Turkish newspapers on Monday heavily covered the overnight secret military operation inside war-torn Syria to relocate Suleyman Shah’s tomb and about 40 Turkish soldiers who guarded the territory.
Suleyman Shah, the grandfather of Osman I, the founder of the Ottoman Empire, was buried in Turkey's only exclave – after a 1921 agreement with France that ruled Syria at the time – 30 kilometers from Turkey’s southern border.
Another area in Syria closer to the border with Turkey was secured to serve as a temporary burial place.
“‘Hi, we are friends’,” was HABER TURK’s front-page headline, referring to a slogan used by the Turkish army in Arabic and Kurdish to warn local civilians during the operation which started late on Saturday and ended early on Sunday.
Almost all newspapers featured a picture of Turkey’s Prime Minister Ahmet Davutoglu along with Defense Minister Ismet Yilmaz and Chief of Staff General Necdet Ozel at the General Staff’s headquarters in Ankara.
VATAN ran the headline “7 hours in the headquarters,” featuring the same picture and adding that the operation was monitored live and video screens by the assembled leaders.
HURRIYET said: “Shah passing from Kobani,” referring to the town where heavy fighting between Kurdish forces and the Islamic State and the Levant militants had raged for months.
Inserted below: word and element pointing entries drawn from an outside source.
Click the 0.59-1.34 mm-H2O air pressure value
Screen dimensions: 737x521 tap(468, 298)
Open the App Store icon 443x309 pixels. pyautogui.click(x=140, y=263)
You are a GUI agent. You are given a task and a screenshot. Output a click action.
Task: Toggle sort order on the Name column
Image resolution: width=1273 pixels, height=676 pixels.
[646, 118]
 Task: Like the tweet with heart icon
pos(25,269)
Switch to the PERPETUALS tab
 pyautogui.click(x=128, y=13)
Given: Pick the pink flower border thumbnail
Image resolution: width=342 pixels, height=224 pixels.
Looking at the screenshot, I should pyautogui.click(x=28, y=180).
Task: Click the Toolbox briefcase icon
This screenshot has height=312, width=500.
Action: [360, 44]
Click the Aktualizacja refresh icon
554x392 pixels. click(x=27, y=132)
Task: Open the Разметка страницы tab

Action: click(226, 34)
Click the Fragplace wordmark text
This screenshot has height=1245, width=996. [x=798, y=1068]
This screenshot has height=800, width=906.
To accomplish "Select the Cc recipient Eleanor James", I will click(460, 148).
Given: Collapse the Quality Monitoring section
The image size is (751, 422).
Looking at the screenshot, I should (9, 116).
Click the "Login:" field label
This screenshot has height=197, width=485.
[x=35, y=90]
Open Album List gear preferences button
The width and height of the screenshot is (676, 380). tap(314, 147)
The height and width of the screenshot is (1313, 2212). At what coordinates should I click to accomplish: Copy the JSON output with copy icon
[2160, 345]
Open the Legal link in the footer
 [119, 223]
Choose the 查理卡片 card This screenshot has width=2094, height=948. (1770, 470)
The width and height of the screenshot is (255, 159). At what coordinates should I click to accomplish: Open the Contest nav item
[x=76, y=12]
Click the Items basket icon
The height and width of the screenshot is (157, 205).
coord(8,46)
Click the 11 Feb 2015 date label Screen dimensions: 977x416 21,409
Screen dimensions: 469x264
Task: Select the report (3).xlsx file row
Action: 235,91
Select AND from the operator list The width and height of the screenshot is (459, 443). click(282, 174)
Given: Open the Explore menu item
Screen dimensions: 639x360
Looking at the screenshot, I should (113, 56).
The Turkish forces swept through the ruined town on their way to the tomb.
The daily added that the Turkish military used 56 armored vehicles, 39 tanks and 572 personnel for the operation.
“The flag was raised without falling,” said STAR featuring a large picture of three Turkish soldiers raising the national flag in the new exclave in Syria.
HURRIYET said Turkish soldiers raised the flag in the north of Syria Esmesi village close to the Turkish border before they downed Turkish flag at the Suleyman Shah’s tomb.
Referring to the same photograph VATAN said: “Same scene after 70 years,” adding that the picture released by the Turkish army evoked another image of U.S. soldiers’ when they raised an American flag on Japan’s Iwo Jima island in 1945.
Most Turkish newspapers also reported the accidental death of a Turkish soldier who worked as a photographer during the operation.
SABAH said that Master Sergeant Halit Avci lost his life after a tank hatch fell on him. According to the newspaper Avci was going to be a father in 15 days.
In economic news, DUNYA says: “Suitcase trading decreased by half,” in a story about citizens of former Soviet countries who travel to Turkey to purchase consumer goods and pack their suitcases with items to sell at street markets back home.
The trade has been a significant source of revenue for Turkey since the fall of the Soviet Union, when people from Russia, Romania, Georgia, Azerbaijan and Armenia began to come here in the 1990s.
The trade is primarily centered on Istanbul's Laleli district and in the back alleys of nearby Aksaray, close to the city’s historical and touristic heart as well as Zeytinburnu and Unkapani.
The newspaper reported that tradesman in Istanbul called for the government to take measures to support the trade.